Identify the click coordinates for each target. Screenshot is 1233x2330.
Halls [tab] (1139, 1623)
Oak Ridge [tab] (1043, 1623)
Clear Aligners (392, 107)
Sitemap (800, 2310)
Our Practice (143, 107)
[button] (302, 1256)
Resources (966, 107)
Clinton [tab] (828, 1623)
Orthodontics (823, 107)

-=-=-=-=-

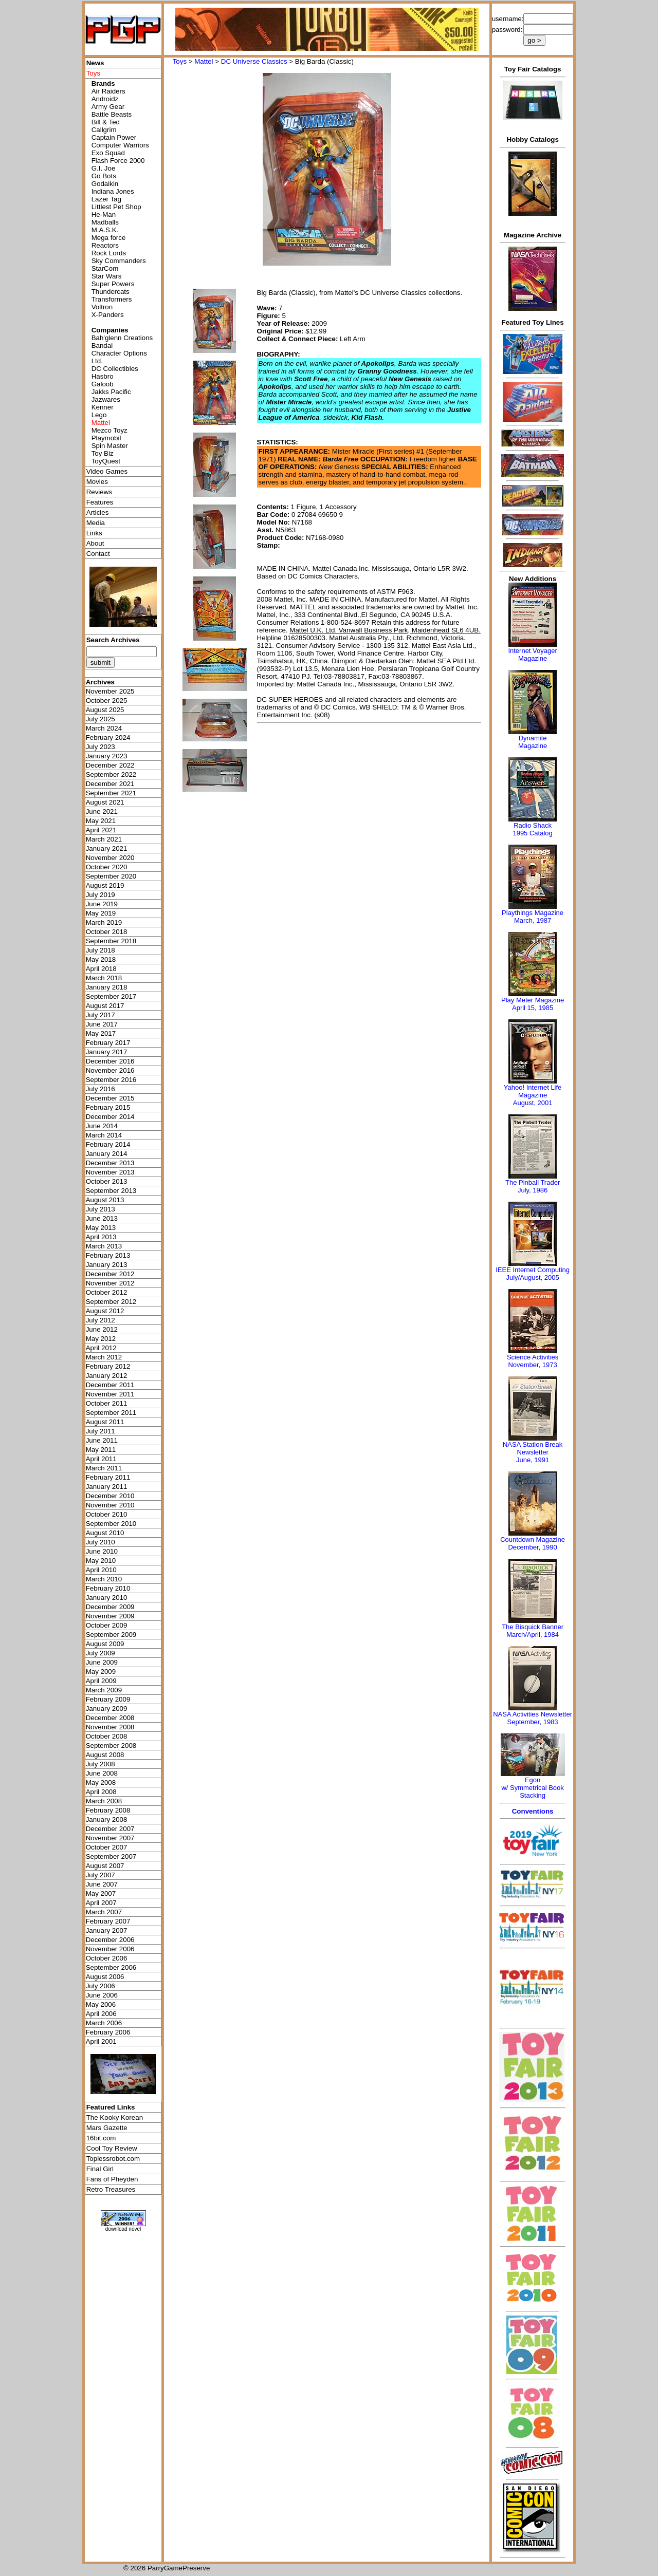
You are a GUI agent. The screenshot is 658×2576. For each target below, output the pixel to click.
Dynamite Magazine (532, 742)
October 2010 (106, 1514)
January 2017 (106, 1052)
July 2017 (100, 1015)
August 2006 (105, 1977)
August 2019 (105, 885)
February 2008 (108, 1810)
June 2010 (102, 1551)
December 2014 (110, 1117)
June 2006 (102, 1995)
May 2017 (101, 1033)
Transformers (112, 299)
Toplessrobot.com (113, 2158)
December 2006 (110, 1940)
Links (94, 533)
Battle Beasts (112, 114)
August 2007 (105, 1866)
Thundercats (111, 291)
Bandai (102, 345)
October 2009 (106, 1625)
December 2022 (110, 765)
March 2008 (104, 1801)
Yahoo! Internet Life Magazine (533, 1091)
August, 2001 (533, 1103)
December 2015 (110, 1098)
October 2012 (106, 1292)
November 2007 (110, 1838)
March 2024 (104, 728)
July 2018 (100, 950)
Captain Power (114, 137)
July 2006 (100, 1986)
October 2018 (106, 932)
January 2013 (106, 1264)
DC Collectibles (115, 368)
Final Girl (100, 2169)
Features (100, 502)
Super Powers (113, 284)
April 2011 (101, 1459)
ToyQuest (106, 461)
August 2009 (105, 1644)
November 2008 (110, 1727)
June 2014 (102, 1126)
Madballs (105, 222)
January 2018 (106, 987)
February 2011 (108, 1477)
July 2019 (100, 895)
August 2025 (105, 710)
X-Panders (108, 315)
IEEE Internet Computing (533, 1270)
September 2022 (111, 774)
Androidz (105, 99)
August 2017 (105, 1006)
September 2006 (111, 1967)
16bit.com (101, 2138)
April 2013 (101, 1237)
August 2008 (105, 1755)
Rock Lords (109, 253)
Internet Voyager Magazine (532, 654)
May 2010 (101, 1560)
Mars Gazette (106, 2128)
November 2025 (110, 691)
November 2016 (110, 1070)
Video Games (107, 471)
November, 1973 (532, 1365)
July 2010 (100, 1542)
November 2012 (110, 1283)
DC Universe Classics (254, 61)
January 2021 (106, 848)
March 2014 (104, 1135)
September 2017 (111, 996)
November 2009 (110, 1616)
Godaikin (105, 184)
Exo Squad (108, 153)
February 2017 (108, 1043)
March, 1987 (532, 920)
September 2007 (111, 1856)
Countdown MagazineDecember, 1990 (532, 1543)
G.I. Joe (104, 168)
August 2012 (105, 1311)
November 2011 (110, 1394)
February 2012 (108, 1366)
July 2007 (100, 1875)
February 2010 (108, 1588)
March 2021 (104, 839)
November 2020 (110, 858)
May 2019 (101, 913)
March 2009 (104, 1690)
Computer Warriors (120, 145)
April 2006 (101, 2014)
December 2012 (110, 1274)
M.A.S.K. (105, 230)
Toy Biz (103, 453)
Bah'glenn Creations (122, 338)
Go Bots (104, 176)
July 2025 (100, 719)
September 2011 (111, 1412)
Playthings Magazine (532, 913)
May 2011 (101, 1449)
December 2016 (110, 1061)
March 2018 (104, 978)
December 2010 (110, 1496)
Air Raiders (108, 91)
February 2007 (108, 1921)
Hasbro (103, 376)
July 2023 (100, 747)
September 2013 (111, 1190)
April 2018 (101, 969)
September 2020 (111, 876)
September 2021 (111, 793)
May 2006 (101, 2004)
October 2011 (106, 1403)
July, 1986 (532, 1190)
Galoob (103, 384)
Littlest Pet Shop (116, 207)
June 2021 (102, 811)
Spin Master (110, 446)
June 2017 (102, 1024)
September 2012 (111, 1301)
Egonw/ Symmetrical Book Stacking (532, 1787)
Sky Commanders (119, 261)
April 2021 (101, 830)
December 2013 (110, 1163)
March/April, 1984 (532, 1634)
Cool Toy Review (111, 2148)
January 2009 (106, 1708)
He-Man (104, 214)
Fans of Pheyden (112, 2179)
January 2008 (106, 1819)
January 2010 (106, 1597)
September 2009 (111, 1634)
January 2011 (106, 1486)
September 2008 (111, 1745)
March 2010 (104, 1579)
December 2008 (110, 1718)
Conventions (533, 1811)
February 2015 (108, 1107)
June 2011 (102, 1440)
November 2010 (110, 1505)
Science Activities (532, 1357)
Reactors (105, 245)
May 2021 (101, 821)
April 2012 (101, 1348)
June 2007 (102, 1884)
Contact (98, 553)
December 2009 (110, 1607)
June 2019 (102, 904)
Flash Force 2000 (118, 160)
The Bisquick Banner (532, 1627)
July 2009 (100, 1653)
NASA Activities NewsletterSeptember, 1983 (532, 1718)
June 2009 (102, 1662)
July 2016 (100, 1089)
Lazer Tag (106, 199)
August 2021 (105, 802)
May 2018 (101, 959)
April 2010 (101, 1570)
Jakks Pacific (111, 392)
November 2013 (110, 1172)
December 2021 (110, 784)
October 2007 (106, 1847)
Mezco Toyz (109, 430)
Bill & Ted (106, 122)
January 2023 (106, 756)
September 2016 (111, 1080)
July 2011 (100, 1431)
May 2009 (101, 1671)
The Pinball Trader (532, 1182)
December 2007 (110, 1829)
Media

-=-=-=-=-

> _AIM_: Update the entries from the line that contains "Internet Voyager Magazine (532, 654)" down through the line that contains "September 2007 (111, 1856)", replacing "November" with "December" and changing nothing else. Give back only those lines.

> _RESULT OF THE TASK_:
Internet Voyager Magazine (532, 654)
May 2010 (101, 1560)
Mars Gazette (106, 2128)
December 2025 (110, 691)
December 2016 (110, 1070)
Video Games (107, 471)
December, 1973 (532, 1365)
July 2010 (100, 1542)
December 2012 (110, 1283)
DC Universe Classics (254, 61)
January 2021 (106, 848)
March 2014 (104, 1135)
September 2017 (111, 996)
December 2009 (110, 1616)
Godaikin (105, 184)
Exo Squad (108, 153)
February 2017 (108, 1043)
March, 1987 (532, 920)
September 2007 (111, 1856)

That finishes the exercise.